• **Objective**: Copy every one of the following records verbatim, preserving each line without any alteration.

• **Data for this task**:
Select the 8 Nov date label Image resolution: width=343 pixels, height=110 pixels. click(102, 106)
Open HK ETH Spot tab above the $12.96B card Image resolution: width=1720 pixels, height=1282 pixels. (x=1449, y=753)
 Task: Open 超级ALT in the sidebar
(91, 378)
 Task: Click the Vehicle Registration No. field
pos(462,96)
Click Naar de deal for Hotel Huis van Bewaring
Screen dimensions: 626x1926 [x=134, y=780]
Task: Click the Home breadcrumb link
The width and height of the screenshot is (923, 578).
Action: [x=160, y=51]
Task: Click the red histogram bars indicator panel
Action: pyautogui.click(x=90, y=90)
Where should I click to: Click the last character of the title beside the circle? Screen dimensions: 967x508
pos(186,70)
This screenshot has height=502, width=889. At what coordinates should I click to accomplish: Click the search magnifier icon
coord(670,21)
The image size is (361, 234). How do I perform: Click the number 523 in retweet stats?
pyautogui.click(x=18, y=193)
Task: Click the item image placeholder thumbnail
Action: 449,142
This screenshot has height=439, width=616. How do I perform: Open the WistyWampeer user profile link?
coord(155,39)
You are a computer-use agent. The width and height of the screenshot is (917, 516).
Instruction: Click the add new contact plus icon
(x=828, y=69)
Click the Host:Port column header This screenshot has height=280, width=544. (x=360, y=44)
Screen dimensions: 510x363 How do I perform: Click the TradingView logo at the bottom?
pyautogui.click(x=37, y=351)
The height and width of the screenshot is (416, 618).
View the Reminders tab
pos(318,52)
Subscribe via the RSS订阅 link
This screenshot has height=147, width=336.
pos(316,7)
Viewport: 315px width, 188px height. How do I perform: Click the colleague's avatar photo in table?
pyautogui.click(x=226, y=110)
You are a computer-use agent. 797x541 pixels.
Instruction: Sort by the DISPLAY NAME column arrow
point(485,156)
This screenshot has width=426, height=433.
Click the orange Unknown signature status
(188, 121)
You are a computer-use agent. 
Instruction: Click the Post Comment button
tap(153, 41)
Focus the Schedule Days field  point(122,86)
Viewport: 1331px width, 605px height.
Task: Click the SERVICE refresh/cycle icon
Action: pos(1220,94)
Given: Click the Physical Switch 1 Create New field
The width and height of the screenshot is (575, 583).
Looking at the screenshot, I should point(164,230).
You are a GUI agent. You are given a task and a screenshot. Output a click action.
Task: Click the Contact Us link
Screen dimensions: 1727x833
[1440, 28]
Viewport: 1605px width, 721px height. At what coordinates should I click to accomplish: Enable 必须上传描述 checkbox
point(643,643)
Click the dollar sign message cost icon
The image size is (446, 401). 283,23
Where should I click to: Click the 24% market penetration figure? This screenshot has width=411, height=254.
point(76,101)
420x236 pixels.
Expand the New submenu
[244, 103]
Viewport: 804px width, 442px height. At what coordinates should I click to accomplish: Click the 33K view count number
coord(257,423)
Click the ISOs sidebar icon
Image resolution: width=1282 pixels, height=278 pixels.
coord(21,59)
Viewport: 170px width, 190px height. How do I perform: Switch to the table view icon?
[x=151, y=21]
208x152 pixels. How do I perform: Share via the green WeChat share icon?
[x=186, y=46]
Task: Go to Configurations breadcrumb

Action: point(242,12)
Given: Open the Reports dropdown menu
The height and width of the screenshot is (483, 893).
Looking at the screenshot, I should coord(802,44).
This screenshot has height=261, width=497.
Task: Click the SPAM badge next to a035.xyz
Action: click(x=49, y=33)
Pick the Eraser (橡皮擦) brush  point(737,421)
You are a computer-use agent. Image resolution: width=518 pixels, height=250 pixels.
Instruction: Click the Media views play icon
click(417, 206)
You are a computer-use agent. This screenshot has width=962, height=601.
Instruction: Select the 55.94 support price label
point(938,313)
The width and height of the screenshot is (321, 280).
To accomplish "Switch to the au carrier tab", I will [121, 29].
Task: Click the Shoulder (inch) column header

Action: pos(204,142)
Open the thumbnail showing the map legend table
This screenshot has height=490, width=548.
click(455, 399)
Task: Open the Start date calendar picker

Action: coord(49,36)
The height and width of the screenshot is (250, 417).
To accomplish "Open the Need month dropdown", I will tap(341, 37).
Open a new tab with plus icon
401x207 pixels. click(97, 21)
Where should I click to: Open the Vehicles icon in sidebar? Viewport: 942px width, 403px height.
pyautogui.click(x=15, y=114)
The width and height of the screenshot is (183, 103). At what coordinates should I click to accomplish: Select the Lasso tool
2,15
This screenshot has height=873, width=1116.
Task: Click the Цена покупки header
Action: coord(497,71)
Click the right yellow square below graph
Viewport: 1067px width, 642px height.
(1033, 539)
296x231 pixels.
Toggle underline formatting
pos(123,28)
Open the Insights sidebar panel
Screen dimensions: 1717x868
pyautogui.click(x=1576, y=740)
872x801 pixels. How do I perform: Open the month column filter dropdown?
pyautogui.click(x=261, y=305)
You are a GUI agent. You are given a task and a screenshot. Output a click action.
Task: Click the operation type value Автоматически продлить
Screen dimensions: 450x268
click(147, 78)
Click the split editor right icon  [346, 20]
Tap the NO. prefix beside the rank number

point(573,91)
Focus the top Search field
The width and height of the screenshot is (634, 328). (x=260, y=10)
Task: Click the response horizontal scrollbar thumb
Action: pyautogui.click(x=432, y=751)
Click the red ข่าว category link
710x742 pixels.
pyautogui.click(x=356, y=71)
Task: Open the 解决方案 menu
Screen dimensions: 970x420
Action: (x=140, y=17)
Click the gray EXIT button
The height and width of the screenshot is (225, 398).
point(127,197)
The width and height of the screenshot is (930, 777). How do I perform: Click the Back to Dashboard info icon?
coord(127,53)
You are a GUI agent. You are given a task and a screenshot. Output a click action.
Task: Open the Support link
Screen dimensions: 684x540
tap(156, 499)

• **Task output**:
Select the 8 Nov date label Image resolution: width=343 pixels, height=110 pixels. click(102, 106)
Open HK ETH Spot tab above the $12.96B card Image resolution: width=1720 pixels, height=1282 pixels. (x=1449, y=753)
 Task: Open 超级ALT in the sidebar
(91, 378)
 Task: Click the Vehicle Registration No. field
pos(462,96)
Click Naar de deal for Hotel Huis van Bewaring
Screen dimensions: 626x1926 [x=134, y=780]
Task: Click the Home breadcrumb link
The width and height of the screenshot is (923, 578).
Action: [x=160, y=51]
Task: Click the red histogram bars indicator panel
Action: pyautogui.click(x=90, y=90)
Where should I click to: Click the last character of the title beside the circle? Screen dimensions: 967x508
pos(186,70)
This screenshot has height=502, width=889. At what coordinates should I click to accomplish: Click the search magnifier icon
coord(670,21)
The image size is (361, 234). How do I perform: Click the number 523 in retweet stats?
pyautogui.click(x=18, y=193)
Task: Click the item image placeholder thumbnail
Action: 449,142
This screenshot has height=439, width=616. How do I perform: Open the WistyWampeer user profile link?
coord(155,39)
You are a computer-use agent. The width and height of the screenshot is (917, 516).
Instruction: Click the add new contact plus icon
(x=828, y=69)
Click the Host:Port column header This screenshot has height=280, width=544. (x=360, y=44)
Screen dimensions: 510x363 How do I perform: Click the TradingView logo at the bottom?
pyautogui.click(x=37, y=351)
The height and width of the screenshot is (416, 618).
View the Reminders tab
pos(318,52)
Subscribe via the RSS订阅 link
This screenshot has height=147, width=336.
pos(316,7)
Viewport: 315px width, 188px height. How do I perform: Click the colleague's avatar photo in table?
pyautogui.click(x=226, y=110)
You are a computer-use agent. 797x541 pixels.
Instruction: Sort by the DISPLAY NAME column arrow
point(485,156)
This screenshot has width=426, height=433.
Click the orange Unknown signature status
(188, 121)
You are a computer-use agent. 
Instruction: Click the Post Comment button
tap(153, 41)
Focus the Schedule Days field  point(122,86)
Viewport: 1331px width, 605px height.
Task: Click the SERVICE refresh/cycle icon
Action: pos(1220,94)
Given: Click the Physical Switch 1 Create New field
The width and height of the screenshot is (575, 583).
Looking at the screenshot, I should point(164,230).
You are a GUI agent. You are given a task and a screenshot. Output a click action.
Task: Click the Contact Us link
Screen dimensions: 1727x833
[1440, 28]
Viewport: 1605px width, 721px height. At what coordinates should I click to accomplish: Enable 必须上传描述 checkbox
point(643,643)
Click the dollar sign message cost icon
The image size is (446, 401). 283,23
Where should I click to: Click the 24% market penetration figure? This screenshot has width=411, height=254.
point(76,101)
420x236 pixels.
Expand the New submenu
[244, 103]
Viewport: 804px width, 442px height. At what coordinates should I click to accomplish: Click the 33K view count number
coord(257,423)
Click the ISOs sidebar icon
Image resolution: width=1282 pixels, height=278 pixels.
coord(21,59)
Viewport: 170px width, 190px height. How do I perform: Switch to the table view icon?
[x=151, y=21]
208x152 pixels. How do I perform: Share via the green WeChat share icon?
[x=186, y=46]
Task: Go to Configurations breadcrumb

Action: point(242,12)
Given: Open the Reports dropdown menu
The height and width of the screenshot is (483, 893).
Looking at the screenshot, I should coord(802,44).
This screenshot has height=261, width=497.
Task: Click the SPAM badge next to a035.xyz
Action: click(x=49, y=33)
Pick the Eraser (橡皮擦) brush  point(737,421)
You are a computer-use agent. Image resolution: width=518 pixels, height=250 pixels.
Instruction: Click the Media views play icon
click(417, 206)
You are a computer-use agent. This screenshot has width=962, height=601.
Instruction: Select the 55.94 support price label
point(938,313)
The width and height of the screenshot is (321, 280).
To accomplish "Switch to the au carrier tab", I will [121, 29].
Task: Click the Shoulder (inch) column header

Action: pos(204,142)
Open the thumbnail showing the map legend table
This screenshot has height=490, width=548.
click(455, 399)
Task: Open the Start date calendar picker

Action: coord(49,36)
The height and width of the screenshot is (250, 417).
To accomplish "Open the Need month dropdown", I will tap(341, 37).
Open a new tab with plus icon
401x207 pixels. click(97, 21)
Where should I click to: Open the Vehicles icon in sidebar? Viewport: 942px width, 403px height.
pyautogui.click(x=15, y=114)
The width and height of the screenshot is (183, 103). At what coordinates should I click to accomplish: Select the Lasso tool
2,15
This screenshot has height=873, width=1116.
Task: Click the Цена покупки header
Action: coord(497,71)
Click the right yellow square below graph
Viewport: 1067px width, 642px height.
(1033, 539)
296x231 pixels.
Toggle underline formatting
pos(123,28)
Open the Insights sidebar panel
Screen dimensions: 1717x868
pyautogui.click(x=1576, y=740)
872x801 pixels. How do I perform: Open the month column filter dropdown?
pyautogui.click(x=261, y=305)
You are a GUI agent. You are given a task and a screenshot. Output a click action.
Task: Click the operation type value Автоматически продлить
Screen dimensions: 450x268
click(147, 78)
Click the split editor right icon  [346, 20]
Tap the NO. prefix beside the rank number

point(573,91)
Focus the top Search field
The width and height of the screenshot is (634, 328). (x=260, y=10)
Task: Click the response horizontal scrollbar thumb
Action: pyautogui.click(x=432, y=751)
Click the red ข่าว category link
710x742 pixels.
pyautogui.click(x=356, y=71)
Task: Open the 解决方案 menu
Screen dimensions: 970x420
Action: (x=140, y=17)
Click the gray EXIT button
The height and width of the screenshot is (225, 398).
point(127,197)
The width and height of the screenshot is (930, 777). How do I perform: Click the Back to Dashboard info icon?
coord(127,53)
You are a GUI agent. You are given a task and a screenshot. Output a click action.
Task: Open the Support link
Screen dimensions: 684x540
tap(156, 499)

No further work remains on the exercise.